- [EXERCISE AIM]
Every line in the listing below from the one with "Task: Open the Recents album" through the one with "You are a computer-use agent. The image size is (564, 478)." is to be reproduced exactly, both ends included; leave out the rest.

- [MATERIAL FOR THE TASK]
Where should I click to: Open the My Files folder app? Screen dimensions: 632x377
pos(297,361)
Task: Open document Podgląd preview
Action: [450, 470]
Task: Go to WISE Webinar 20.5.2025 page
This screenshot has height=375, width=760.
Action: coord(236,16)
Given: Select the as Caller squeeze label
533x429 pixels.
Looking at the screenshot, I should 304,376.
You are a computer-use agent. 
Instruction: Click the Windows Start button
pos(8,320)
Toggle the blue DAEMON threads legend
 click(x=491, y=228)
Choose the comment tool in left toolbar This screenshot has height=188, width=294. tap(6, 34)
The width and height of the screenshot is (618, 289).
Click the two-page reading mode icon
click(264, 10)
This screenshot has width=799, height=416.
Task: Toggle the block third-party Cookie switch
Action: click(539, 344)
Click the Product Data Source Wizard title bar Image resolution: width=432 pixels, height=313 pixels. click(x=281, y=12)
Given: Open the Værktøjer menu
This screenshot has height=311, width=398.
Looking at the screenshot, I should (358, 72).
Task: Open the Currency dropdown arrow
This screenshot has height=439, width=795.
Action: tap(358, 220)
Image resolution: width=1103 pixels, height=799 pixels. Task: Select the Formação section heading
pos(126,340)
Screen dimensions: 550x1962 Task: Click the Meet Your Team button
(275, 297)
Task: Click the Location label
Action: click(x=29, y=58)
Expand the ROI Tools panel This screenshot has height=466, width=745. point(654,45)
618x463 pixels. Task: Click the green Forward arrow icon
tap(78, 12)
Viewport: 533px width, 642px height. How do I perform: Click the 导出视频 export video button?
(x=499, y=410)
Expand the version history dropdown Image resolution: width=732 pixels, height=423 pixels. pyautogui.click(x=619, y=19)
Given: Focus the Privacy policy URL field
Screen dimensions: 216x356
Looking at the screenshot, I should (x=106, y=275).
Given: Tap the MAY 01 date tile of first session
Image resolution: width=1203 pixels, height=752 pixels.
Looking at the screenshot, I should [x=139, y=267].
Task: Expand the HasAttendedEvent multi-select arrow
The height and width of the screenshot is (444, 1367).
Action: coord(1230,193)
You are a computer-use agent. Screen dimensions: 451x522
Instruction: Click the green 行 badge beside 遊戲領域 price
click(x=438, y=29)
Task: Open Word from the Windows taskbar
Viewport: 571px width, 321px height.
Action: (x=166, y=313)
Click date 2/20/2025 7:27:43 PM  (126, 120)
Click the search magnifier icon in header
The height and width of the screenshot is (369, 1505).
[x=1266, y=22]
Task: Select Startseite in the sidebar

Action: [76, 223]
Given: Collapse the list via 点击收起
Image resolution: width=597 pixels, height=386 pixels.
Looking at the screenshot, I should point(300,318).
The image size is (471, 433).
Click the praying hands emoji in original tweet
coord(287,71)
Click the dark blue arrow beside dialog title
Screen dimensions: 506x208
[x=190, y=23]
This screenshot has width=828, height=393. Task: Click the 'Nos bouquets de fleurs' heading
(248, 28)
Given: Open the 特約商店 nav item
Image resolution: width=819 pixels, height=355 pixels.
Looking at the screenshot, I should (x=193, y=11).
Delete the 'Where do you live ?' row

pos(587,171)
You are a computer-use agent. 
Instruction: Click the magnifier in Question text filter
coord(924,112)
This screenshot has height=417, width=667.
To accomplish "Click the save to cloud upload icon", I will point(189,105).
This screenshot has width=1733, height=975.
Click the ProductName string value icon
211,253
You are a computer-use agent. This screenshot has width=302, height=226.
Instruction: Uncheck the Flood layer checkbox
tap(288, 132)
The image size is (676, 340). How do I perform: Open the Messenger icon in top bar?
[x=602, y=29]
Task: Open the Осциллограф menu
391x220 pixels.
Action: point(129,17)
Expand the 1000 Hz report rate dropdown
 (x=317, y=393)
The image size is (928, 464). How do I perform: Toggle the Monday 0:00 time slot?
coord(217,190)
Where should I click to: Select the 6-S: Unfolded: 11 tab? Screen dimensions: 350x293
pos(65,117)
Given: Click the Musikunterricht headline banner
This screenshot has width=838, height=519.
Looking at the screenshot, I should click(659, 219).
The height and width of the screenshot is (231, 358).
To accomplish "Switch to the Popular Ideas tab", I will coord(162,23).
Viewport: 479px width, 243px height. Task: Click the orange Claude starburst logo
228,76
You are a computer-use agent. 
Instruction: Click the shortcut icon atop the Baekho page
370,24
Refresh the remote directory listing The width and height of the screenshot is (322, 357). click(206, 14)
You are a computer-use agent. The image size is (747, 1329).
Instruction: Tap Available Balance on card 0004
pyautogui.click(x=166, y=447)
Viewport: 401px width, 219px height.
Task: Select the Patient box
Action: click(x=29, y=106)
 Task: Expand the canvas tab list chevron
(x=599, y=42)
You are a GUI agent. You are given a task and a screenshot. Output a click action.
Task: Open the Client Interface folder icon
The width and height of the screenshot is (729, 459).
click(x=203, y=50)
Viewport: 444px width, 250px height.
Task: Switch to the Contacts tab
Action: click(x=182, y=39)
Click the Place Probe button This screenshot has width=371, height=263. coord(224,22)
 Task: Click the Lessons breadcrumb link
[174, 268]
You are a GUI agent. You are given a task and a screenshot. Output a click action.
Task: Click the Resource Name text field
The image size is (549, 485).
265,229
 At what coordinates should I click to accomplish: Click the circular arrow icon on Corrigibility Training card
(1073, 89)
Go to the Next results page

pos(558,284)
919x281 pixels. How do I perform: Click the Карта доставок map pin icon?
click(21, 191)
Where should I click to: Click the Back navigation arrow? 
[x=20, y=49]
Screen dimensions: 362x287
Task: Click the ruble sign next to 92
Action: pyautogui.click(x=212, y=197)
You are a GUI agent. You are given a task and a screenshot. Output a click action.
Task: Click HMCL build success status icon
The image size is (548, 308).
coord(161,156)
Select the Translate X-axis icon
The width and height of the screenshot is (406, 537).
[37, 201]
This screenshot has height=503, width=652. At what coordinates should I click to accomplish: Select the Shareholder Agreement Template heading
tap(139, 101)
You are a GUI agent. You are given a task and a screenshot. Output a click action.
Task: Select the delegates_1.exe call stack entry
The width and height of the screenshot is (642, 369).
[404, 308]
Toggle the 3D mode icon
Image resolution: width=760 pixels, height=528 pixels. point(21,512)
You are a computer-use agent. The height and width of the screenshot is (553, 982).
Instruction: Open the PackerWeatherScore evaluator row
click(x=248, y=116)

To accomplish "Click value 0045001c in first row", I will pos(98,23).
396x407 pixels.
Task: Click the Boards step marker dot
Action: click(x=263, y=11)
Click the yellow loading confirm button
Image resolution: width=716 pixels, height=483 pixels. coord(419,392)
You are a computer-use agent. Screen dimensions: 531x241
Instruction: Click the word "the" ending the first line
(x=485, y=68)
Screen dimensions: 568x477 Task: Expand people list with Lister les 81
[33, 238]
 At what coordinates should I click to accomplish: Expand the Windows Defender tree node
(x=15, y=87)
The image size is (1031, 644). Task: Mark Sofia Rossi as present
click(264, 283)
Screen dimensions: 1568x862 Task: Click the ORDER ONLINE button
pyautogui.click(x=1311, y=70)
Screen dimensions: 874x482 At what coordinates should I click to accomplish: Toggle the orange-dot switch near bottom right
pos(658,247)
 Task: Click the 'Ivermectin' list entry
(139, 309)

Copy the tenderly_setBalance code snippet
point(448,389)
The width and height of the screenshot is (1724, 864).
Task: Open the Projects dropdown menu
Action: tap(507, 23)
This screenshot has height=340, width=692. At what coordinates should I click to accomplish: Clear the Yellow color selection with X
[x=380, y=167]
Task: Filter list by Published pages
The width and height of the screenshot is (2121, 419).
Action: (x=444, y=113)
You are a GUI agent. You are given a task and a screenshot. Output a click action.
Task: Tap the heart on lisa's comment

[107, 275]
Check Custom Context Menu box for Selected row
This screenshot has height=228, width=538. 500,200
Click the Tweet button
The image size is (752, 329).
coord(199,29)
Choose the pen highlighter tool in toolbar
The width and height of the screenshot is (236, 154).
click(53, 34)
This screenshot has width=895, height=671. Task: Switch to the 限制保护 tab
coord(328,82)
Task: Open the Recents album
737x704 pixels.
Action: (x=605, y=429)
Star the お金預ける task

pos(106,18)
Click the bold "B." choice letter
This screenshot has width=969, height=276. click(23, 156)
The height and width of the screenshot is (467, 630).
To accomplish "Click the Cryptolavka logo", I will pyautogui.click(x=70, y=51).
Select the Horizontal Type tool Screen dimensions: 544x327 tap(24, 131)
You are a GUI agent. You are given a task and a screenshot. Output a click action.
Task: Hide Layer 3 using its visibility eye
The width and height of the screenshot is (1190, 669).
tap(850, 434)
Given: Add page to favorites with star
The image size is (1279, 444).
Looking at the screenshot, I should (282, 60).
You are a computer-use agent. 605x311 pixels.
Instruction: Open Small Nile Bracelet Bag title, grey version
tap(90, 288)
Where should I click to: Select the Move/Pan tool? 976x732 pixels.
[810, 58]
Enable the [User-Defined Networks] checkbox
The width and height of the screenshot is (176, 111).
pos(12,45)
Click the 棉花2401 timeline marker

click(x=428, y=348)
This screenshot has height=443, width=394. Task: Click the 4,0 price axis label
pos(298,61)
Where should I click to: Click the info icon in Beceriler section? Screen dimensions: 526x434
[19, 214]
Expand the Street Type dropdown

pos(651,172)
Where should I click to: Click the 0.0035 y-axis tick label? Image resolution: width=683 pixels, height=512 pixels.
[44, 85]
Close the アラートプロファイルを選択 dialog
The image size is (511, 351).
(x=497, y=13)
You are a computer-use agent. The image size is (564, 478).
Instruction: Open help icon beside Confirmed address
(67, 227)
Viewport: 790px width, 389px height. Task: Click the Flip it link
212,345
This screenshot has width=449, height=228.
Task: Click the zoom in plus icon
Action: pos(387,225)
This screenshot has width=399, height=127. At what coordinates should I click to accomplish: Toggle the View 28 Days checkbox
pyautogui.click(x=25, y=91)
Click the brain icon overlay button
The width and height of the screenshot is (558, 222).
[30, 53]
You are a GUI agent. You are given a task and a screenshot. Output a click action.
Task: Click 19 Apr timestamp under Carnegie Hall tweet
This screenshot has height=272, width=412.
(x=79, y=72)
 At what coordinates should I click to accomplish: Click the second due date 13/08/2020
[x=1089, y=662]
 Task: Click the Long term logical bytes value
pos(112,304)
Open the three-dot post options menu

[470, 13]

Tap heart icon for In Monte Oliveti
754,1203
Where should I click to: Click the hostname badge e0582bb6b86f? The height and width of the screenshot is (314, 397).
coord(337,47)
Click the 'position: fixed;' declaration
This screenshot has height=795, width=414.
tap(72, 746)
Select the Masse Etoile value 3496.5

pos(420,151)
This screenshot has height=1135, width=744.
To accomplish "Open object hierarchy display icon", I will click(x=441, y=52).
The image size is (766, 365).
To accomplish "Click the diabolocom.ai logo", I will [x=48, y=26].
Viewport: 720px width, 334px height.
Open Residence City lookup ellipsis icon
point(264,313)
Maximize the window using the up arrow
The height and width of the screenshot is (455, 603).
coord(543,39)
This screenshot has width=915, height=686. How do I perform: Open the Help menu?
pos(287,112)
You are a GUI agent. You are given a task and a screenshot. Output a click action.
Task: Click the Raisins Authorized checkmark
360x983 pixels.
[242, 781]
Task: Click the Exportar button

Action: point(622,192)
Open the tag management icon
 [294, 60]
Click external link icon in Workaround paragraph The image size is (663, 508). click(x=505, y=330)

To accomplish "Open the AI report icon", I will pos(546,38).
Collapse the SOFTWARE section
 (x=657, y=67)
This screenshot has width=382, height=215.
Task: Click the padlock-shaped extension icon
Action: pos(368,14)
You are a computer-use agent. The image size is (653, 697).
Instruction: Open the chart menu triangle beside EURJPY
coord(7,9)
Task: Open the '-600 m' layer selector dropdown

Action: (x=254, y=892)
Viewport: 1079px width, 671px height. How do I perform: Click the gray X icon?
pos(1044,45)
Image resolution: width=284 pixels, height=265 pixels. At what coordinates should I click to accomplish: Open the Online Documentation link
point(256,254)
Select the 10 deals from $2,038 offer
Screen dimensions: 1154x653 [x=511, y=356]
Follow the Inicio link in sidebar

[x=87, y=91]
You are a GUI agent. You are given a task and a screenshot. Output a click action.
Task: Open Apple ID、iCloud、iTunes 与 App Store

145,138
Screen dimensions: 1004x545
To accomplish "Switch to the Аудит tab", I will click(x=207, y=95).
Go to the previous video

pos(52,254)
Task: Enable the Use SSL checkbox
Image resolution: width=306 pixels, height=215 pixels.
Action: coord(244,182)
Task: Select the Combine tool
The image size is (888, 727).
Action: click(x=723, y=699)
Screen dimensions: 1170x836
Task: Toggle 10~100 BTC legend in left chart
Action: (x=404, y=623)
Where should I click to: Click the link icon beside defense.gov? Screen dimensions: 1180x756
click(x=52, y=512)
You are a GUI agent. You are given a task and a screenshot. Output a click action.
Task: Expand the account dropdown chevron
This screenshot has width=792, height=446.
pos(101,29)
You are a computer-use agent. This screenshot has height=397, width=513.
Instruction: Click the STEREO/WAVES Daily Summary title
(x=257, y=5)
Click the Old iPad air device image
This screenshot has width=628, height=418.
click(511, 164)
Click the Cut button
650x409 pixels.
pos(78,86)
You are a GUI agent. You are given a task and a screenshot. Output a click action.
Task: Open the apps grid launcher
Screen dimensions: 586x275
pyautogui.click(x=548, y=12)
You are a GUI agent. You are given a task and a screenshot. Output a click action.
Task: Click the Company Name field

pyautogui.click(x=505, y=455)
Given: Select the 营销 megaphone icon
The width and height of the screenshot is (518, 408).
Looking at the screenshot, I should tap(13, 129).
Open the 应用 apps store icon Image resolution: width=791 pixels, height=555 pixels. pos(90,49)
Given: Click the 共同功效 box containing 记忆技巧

- [TASK OUTPUT]
Task: Open the Recents album
737x704 pixels.
Action: (x=605, y=429)
Star the お金預ける task

pos(106,18)
Click the bold "B." choice letter
This screenshot has width=969, height=276. click(23, 156)
The height and width of the screenshot is (467, 630).
To accomplish "Click the Cryptolavka logo", I will pyautogui.click(x=70, y=51).
Select the Horizontal Type tool Screen dimensions: 544x327 tap(24, 131)
You are a GUI agent. You are given a task and a screenshot. Output a click action.
Task: Hide Layer 3 using its visibility eye
The width and height of the screenshot is (1190, 669).
tap(850, 434)
Given: Add page to favorites with star
The image size is (1279, 444).
Looking at the screenshot, I should (282, 60).
You are a computer-use agent. 605x311 pixels.
Instruction: Open Small Nile Bracelet Bag title, grey version
tap(90, 288)
Where should I click to: Select the Move/Pan tool? 976x732 pixels.
[810, 58]
Enable the [User-Defined Networks] checkbox
The width and height of the screenshot is (176, 111).
pos(12,45)
Click the 棉花2401 timeline marker

click(x=428, y=348)
This screenshot has height=443, width=394. Task: Click the 4,0 price axis label
pos(298,61)
Where should I click to: Click the info icon in Beceriler section? Screen dimensions: 526x434
[19, 214]
Expand the Street Type dropdown

pos(651,172)
Where should I click to: Click the 0.0035 y-axis tick label? Image resolution: width=683 pixels, height=512 pixels.
[44, 85]
Close the アラートプロファイルを選択 dialog
The image size is (511, 351).
(x=497, y=13)
You are a computer-use agent. The image size is (564, 478).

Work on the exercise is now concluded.